Мне снится, что я участвую в конференции «Роль высшей знати России в создании русской культуры». Центральная идея конференции, которую никто не оспаривал, состояла в том, что именно знать и является основным генератором культуры, где культура - не столько литература, искусство, музыка и т. д., сколько живой набор ценностей и норм, задающих тон в обществе.
Все это было бы лишь отчасти интересно, если бы не то, кто был участниками конференции, и не то, где она происходила.
Необыкновенная пикантность состояла в том, что участниками были как раз представители высшей знати, причем это были не сотни, а всего лишь десятки человек; это были до такой степени «сливки сливок», что фактически присутствовавшие оказались членами одной фамилии - царствующей.
Вторая особенность состояла в том, что конференция происходила «в тонком и прозрачном цифровом мире», главной ипостасью которого служит интернет. Слова про «тонкий и прозрачный цифровой мир», слетали с уст участников настолько часто, что я стал его представлять себе как омытые дождем витринные стекла, на которых мы фломастером пишем цифры и видим их на фоне голубого весеннего неба.
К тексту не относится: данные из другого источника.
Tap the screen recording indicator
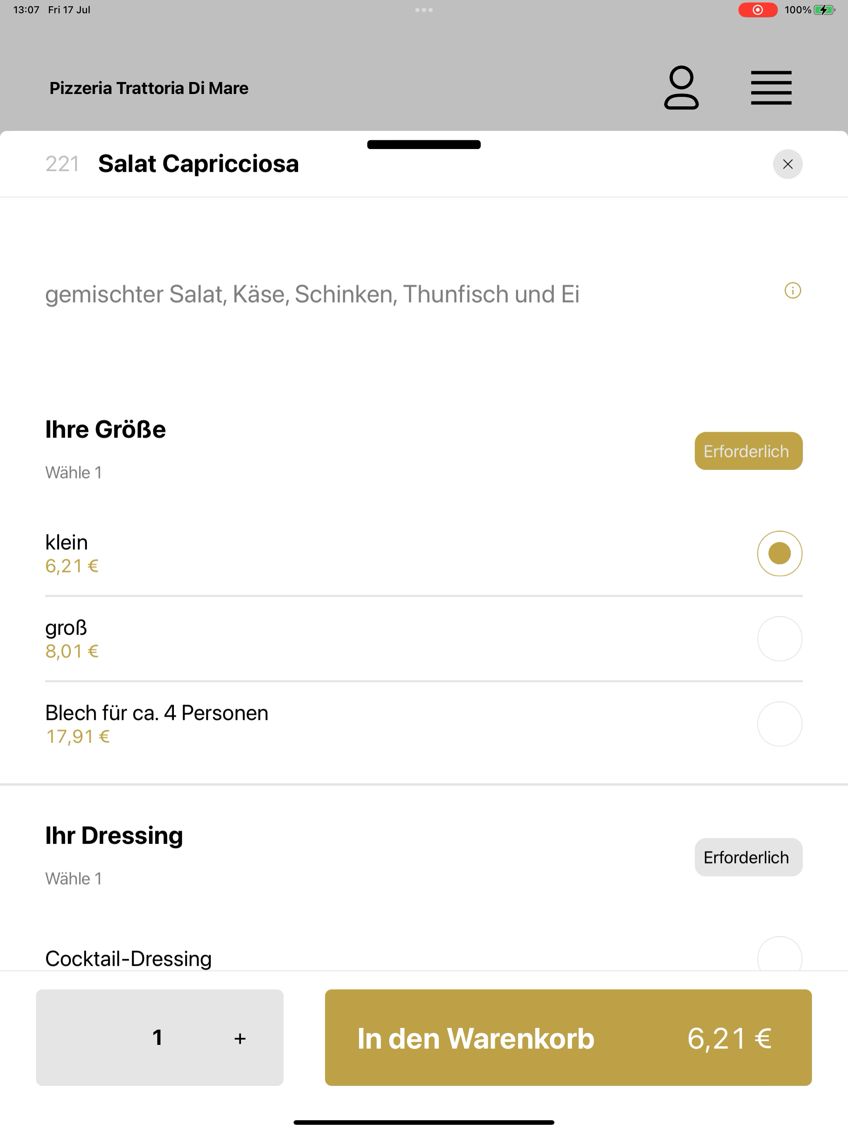Viewport: 848px width, 1131px height. click(x=757, y=10)
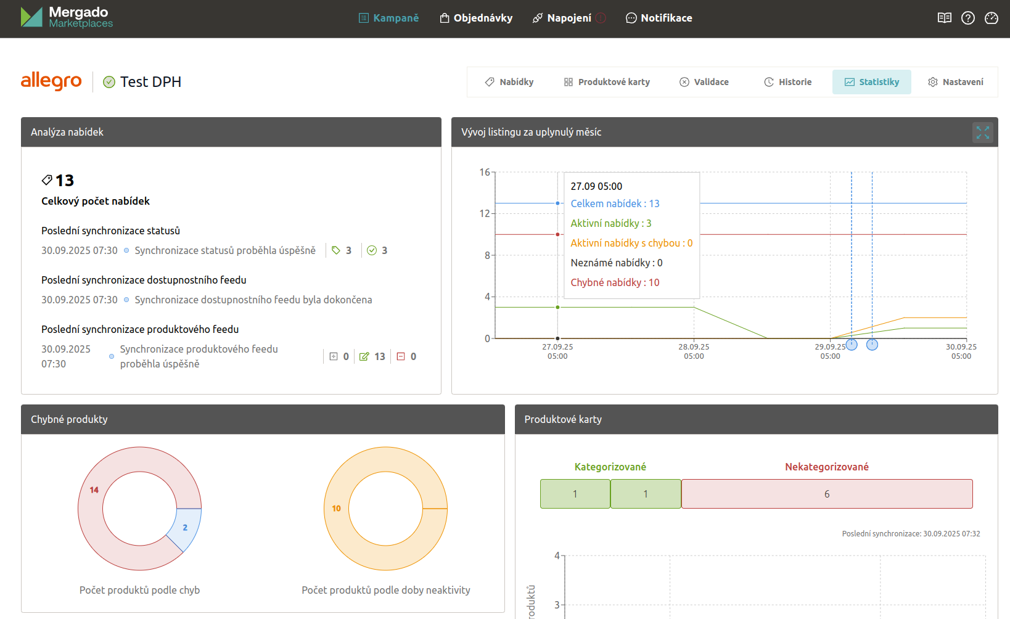Click the help question mark icon
The height and width of the screenshot is (619, 1010).
968,18
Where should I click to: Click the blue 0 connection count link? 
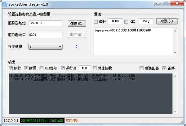(76, 47)
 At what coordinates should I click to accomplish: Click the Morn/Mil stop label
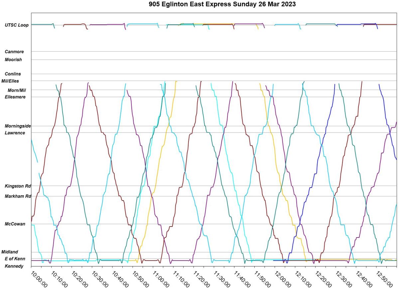(x=17, y=90)
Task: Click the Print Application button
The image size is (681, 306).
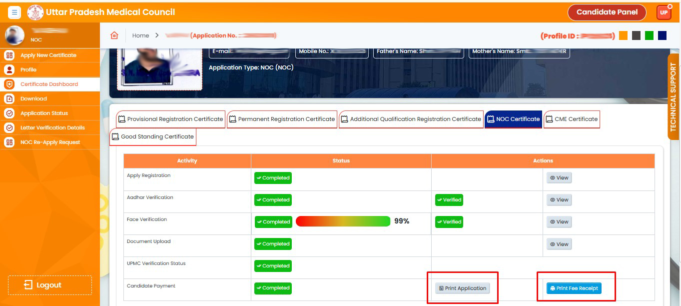Action: 462,288
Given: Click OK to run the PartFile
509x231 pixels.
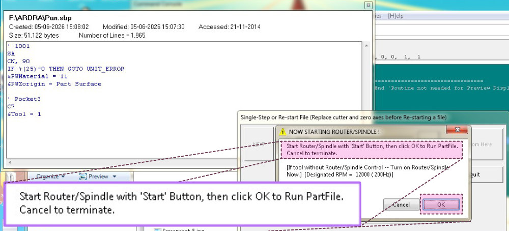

На самом деле, в ходе наших бесед и анализа тонкий цифровой мир проявлялся иначе. Какое бы яркое и красочное явление мы бы ни брали для обсуждения, будь ли это архитектурное сооружение, музыка, ритуал, бытовой уклад, из под его эффектной и зачастую вполне материальной наружности постепенно нам приоткрывалась та самая «тонкая и прозрачная» цифровая основа, которая позволяла сравнивать несравнимое и находить общий язык между артефактами, в материальной природе которых, казалось, не было ничего общего. (- Как игра в бисер, - добавлю я, бодрствуя). Отчасти это похоже на то, как погружая взгляд в недра любого вещества, вы, наконец, в глубине неизбежно обнаруживаете сплетения молекул и атомов, все тех же протонов, нейтронов и каких-нибудь мионов. Но в своей телесной реальности мы не можем видеть атомы, тогда как в прозрачной цифровой реальности мы сами были ее органической частью и довольно легко переходили взглядом от раскрашенной поверхности вглубь и в существо предметов. В этом смысле любая вещь похожа на театральный занавес: он может быть роскошен и вызывать любование, но задача его - скрывать происходящее.
Примерно на ту же тему у меня состоялся разговор с Николаем 2м: последний русский царь тоже участвовал в конференции.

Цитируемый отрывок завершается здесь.